TITLE: On the origins of data: The critical role of sampling assumptions in generalisation, categorisation, inductive reasoning and the evaluation of expert opinion.
WHEN: Thursday 28th May 2015, 12-1pm
WHERE: Keats Reading Room (AVLG17), Callaghan Campus.
ABSTRACT: The study of human inductive inferences typically presents people with problems of the following form: "Objects A, B and C are known to possess property P. How likely is it that object D also possesses property P?" In much of the theoretical literature, such problems are characterised as "inference from givens" (A, B and C), with little if any consideration given to the process by which such facts came to light. Yet in many real world situations the manner in which facts are put together is just as informative as the facts themselves: what we believe about D depends not just on the truth of facts A, B and C, but on how such facts were selected, and perhaps even upon what social agenda we think underpins this selection.
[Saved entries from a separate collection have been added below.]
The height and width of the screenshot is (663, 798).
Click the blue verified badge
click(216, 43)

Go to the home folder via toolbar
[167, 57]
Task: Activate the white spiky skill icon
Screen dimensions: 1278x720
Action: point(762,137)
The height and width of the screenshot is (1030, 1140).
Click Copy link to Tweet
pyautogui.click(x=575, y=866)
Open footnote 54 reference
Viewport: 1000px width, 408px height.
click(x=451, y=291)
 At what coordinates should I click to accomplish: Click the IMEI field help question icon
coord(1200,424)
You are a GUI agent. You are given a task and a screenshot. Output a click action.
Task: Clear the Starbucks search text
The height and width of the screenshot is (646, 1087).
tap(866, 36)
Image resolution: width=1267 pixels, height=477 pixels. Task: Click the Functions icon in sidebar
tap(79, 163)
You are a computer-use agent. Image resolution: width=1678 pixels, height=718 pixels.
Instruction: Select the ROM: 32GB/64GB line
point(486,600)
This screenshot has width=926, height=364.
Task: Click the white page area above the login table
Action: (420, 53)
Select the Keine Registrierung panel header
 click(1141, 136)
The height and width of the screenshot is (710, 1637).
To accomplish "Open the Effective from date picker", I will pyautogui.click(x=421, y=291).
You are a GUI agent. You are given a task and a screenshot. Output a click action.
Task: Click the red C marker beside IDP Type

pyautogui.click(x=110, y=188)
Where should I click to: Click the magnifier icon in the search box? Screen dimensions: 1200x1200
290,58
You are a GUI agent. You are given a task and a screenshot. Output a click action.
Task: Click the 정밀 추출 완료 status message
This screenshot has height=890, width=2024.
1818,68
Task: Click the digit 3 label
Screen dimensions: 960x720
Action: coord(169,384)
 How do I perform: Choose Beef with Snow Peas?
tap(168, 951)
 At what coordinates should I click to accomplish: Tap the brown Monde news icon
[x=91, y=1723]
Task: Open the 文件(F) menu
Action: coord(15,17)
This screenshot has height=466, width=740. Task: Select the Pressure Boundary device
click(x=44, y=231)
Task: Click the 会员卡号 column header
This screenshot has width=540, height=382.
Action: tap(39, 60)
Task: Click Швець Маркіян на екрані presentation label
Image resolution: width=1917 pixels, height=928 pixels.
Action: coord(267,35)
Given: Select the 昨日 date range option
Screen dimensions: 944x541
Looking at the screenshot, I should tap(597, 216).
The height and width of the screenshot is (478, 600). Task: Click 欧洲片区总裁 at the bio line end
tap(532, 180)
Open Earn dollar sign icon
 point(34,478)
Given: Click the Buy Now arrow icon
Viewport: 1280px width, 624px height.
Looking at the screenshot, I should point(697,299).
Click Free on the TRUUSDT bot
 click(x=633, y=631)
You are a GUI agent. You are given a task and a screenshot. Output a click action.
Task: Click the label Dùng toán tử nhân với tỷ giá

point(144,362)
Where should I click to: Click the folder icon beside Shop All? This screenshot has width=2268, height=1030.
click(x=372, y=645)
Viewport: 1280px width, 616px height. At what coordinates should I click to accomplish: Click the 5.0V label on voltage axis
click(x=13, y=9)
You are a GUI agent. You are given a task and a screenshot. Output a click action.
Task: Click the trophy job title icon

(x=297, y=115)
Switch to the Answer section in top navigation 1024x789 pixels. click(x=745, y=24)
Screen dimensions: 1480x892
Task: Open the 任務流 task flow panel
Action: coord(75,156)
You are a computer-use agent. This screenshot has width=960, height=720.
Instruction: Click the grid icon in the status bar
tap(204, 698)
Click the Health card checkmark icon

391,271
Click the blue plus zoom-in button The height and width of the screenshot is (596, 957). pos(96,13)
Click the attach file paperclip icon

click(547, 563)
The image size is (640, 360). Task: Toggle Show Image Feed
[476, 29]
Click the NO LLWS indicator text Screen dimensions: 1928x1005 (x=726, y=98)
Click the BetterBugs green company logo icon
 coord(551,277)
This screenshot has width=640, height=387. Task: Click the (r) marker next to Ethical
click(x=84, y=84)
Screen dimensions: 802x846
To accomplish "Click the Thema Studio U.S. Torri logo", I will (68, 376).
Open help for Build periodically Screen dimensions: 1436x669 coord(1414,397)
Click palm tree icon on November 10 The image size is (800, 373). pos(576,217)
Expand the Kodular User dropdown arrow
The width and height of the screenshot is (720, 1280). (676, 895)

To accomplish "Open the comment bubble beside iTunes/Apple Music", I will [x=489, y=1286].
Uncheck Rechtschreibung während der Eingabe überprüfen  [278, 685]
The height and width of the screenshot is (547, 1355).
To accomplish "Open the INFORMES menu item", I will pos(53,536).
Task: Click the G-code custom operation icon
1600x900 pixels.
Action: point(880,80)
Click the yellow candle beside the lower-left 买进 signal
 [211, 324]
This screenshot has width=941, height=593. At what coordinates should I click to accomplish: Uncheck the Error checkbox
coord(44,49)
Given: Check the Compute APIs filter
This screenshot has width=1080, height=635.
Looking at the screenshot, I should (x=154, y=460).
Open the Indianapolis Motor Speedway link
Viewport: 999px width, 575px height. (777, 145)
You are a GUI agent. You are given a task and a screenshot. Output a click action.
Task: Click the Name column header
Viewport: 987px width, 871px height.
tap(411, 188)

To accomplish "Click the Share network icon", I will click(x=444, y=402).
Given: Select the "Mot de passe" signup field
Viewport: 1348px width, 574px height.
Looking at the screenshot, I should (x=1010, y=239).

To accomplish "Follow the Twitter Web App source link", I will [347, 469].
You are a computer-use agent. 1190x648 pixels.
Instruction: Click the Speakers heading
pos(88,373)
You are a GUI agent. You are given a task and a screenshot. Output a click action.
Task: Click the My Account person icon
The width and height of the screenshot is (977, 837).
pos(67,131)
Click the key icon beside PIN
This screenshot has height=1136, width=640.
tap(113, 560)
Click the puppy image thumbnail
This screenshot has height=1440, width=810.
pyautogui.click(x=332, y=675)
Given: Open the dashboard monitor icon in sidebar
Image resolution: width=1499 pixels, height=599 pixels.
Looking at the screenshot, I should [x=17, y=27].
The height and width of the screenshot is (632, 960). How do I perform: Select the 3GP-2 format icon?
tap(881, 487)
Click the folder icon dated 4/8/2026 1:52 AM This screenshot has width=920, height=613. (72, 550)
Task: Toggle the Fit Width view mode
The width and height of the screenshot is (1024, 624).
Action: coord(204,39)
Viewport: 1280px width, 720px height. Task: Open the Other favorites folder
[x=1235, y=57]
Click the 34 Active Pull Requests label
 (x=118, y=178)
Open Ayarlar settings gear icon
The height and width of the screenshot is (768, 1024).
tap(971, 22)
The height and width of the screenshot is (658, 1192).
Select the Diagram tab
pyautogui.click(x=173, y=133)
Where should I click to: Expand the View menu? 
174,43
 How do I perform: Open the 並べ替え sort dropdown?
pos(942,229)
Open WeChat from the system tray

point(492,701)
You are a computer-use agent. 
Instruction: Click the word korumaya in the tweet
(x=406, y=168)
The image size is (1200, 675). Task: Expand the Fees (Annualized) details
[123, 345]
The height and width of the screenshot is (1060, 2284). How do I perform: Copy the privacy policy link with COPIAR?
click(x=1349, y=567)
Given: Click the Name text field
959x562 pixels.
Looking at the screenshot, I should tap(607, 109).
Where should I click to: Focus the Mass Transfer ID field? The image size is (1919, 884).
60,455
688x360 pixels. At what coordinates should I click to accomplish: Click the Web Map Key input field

That is, the sampling method for facts matters.
In
this talk I discuss experiments examining the effect that sampling
assumptions have upon inferences. The core of this talk discusses
category based induction problems, and presents experiments showing how
people reason differently when facts are presented as a helpful hint
versus when they are perceived to be randomly generated truths, and show
that people's inferences closely match the predictions of standard
Bayesian models. Time permitting, I will talk about how specific agendas
shape people's inferences about non-randomly selected facts, how
sampling assumptions affect basic categorization tasks, and how
cognitive models can capture these effects.